The cybersecurity news is full of horror stories these days of companies patching terrible security vulnerabilities left and right. But one term keeps popping up throughout these reports, so much so it might have you wondering: What is a zero-day vulnerability?
When you read an article in the news (or in this newsletter) that talks about a company like Microsoft patching a zero-day vulnerability, it doesn’t necessarily refer to the threat itself in any meaningful way. “Zero-day” isn’t used to denote a security flaw that is as severe as they come. In fact, security researchers usually label severe vulnerabilities as “critical” in those cases.

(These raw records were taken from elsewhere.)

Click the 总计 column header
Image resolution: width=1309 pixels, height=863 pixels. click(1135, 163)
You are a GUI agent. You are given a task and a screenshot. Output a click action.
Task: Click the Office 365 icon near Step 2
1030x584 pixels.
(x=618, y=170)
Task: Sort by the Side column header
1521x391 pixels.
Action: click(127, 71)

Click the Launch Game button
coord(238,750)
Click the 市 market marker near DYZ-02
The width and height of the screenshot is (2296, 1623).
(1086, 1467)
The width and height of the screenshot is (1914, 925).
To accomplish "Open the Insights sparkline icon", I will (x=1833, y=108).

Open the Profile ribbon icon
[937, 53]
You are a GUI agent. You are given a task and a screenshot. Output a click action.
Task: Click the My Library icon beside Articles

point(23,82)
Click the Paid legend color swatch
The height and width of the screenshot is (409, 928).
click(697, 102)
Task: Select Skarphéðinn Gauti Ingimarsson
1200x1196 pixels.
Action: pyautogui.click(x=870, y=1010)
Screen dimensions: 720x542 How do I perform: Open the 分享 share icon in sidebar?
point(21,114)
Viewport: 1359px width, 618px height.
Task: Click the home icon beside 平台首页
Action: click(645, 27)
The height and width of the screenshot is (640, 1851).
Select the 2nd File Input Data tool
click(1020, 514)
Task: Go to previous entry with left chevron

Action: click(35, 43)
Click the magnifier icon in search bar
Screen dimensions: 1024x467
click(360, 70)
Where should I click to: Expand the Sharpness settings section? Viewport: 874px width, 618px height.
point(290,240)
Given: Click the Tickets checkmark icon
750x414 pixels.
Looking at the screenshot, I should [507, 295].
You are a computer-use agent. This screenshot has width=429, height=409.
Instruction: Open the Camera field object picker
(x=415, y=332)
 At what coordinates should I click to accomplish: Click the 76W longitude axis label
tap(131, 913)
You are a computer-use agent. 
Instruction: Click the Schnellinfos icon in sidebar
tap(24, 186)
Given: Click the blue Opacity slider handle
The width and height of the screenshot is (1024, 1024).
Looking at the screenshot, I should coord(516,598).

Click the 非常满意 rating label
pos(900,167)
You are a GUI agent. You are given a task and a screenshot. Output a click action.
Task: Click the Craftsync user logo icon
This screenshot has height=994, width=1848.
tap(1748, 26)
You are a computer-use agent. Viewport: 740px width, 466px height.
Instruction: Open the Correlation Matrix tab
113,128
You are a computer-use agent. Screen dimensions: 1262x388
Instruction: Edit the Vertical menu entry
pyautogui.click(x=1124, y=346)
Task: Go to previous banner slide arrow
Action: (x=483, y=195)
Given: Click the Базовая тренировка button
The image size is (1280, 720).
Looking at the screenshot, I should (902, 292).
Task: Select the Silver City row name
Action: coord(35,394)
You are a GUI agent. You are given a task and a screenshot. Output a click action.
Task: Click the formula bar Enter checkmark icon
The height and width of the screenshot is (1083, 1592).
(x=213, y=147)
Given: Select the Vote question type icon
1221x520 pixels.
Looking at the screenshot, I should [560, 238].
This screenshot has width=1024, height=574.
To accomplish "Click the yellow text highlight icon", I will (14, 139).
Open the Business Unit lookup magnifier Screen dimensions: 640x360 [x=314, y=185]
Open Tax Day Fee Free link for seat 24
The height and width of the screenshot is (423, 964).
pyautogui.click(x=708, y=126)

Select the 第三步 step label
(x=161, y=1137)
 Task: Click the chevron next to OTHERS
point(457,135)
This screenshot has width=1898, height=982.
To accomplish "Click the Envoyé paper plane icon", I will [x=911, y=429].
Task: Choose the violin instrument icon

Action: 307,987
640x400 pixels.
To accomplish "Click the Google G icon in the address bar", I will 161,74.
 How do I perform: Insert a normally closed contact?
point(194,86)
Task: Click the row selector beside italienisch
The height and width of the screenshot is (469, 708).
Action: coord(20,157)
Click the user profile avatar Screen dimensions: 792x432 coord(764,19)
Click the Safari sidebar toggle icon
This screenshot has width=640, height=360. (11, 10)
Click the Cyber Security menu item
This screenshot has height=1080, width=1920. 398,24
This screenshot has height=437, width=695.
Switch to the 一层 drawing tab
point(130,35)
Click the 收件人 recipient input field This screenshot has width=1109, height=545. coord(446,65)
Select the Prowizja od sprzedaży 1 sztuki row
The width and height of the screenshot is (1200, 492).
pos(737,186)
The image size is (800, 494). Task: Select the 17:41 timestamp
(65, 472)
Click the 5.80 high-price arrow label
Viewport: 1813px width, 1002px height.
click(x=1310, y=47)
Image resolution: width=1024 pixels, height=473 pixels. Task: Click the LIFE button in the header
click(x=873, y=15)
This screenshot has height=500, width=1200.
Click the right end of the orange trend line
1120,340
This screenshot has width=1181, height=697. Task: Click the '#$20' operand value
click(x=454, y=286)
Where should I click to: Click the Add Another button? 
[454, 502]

However, you’ll often see zero-days labeled as critical because of what they are. In short, zero-days are vulnerabilities with exploits developers or researchers were not aware of until now. That’s bad news, because software developers always want to be the first to find a flaw in their software. If they see something wrong before anyone else, they can quietly work on a fix and issue a patch to their users with no one the wiser. However, a zero-day means someone outside the circle of trust knew about the flaw, threatening the user base.
When software developers discover a zero-day, either through their own research or through third-party discoveries, they jump into action, and race to develop a patch as soon as possible. In some cases, it isn’t clear whether bad actors have used an exploit to attack users of the software through the security flaw. In other cases, it’s apparent, in which case the zero-day is referred to as “actively exploited.” An actively exploited zero-day is the worst, because there are bad actors actively targeting customers, in which case a patch is required ASAP.
It’s essential to download and install any security patches as soon as they come in. However, in the event of a zero-day, it’s imperative. Installing a patch that fixes a zero-day flaw can mean the difference between your system being attacked and your system being protected.